- Prompt
Find the line containing "Image resolution: width=2408, height=1540." in the records below. Copy exactly that line and each one after it, ending at the line containing "Comprar ahora [button] (1669, 834)", and nothing more.

- Source material
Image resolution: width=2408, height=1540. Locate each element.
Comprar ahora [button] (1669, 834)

* * *

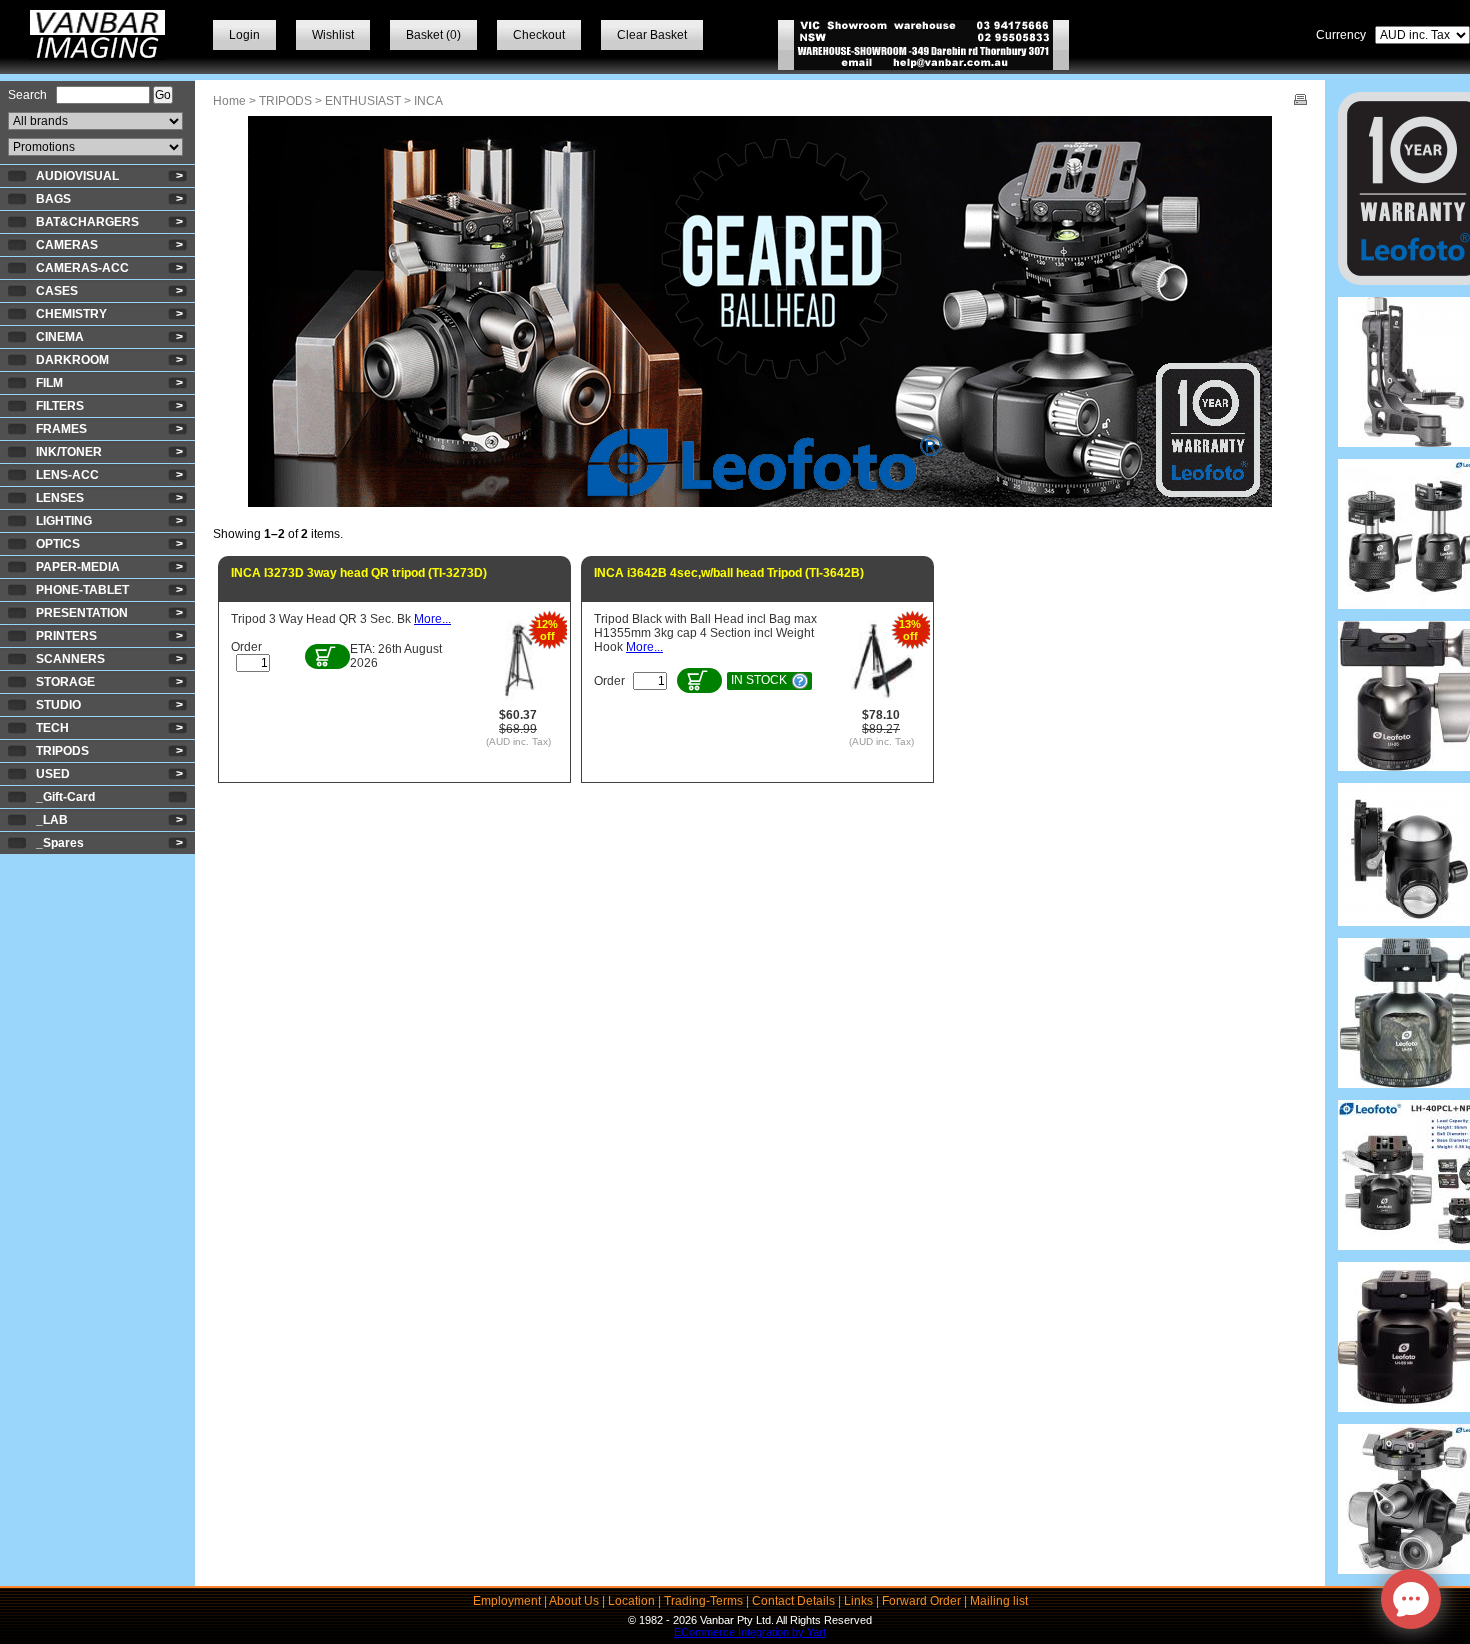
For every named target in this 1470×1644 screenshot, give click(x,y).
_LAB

...

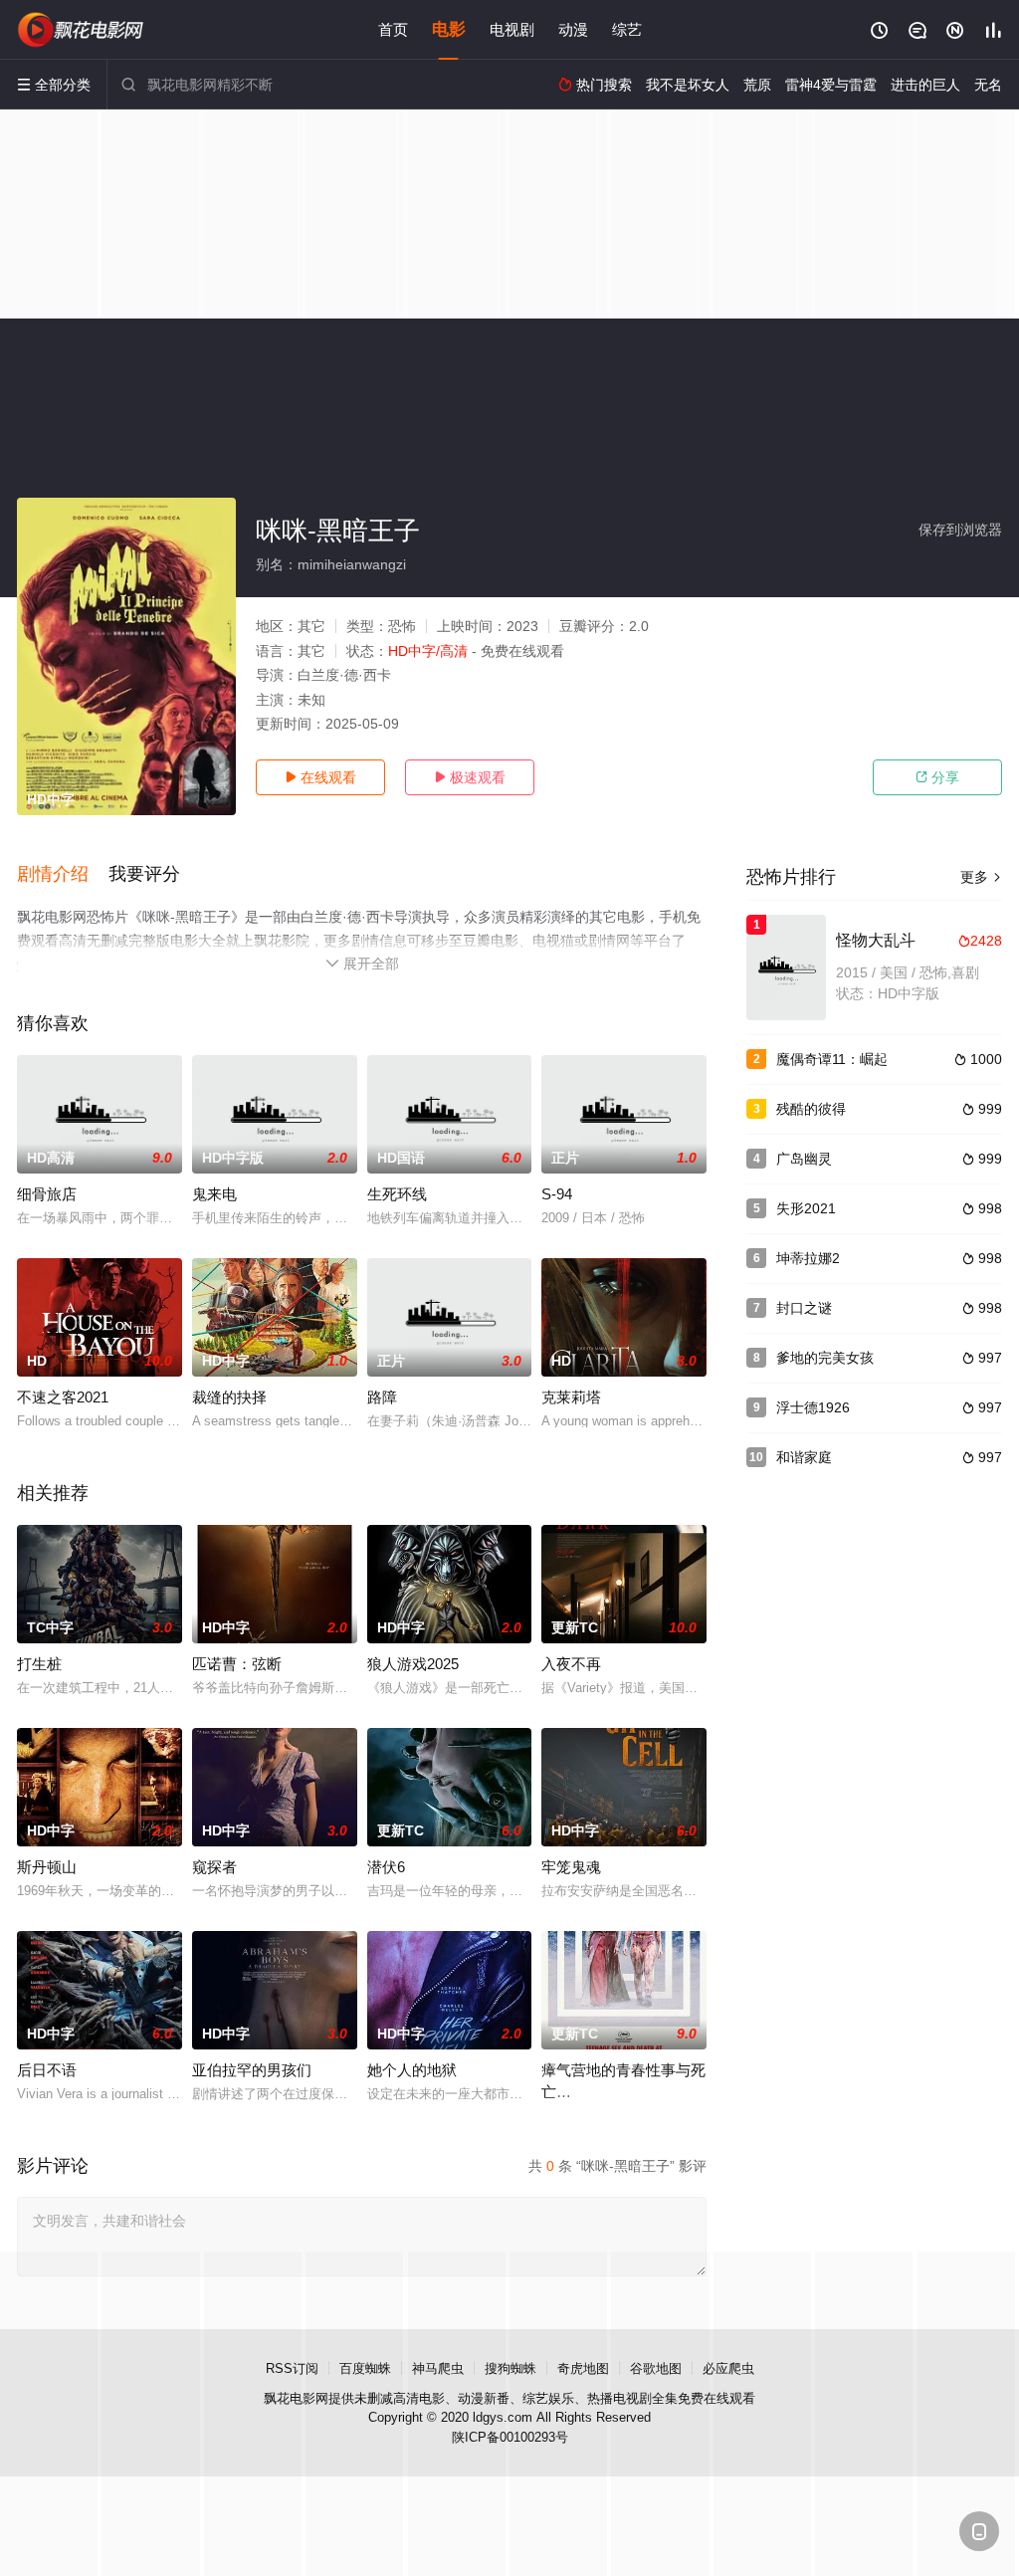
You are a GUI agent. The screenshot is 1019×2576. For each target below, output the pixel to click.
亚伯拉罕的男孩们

- Answer section
Image resolution: width=2408, height=1540. Locate each element.
Comprar ahora [button] (1669, 834)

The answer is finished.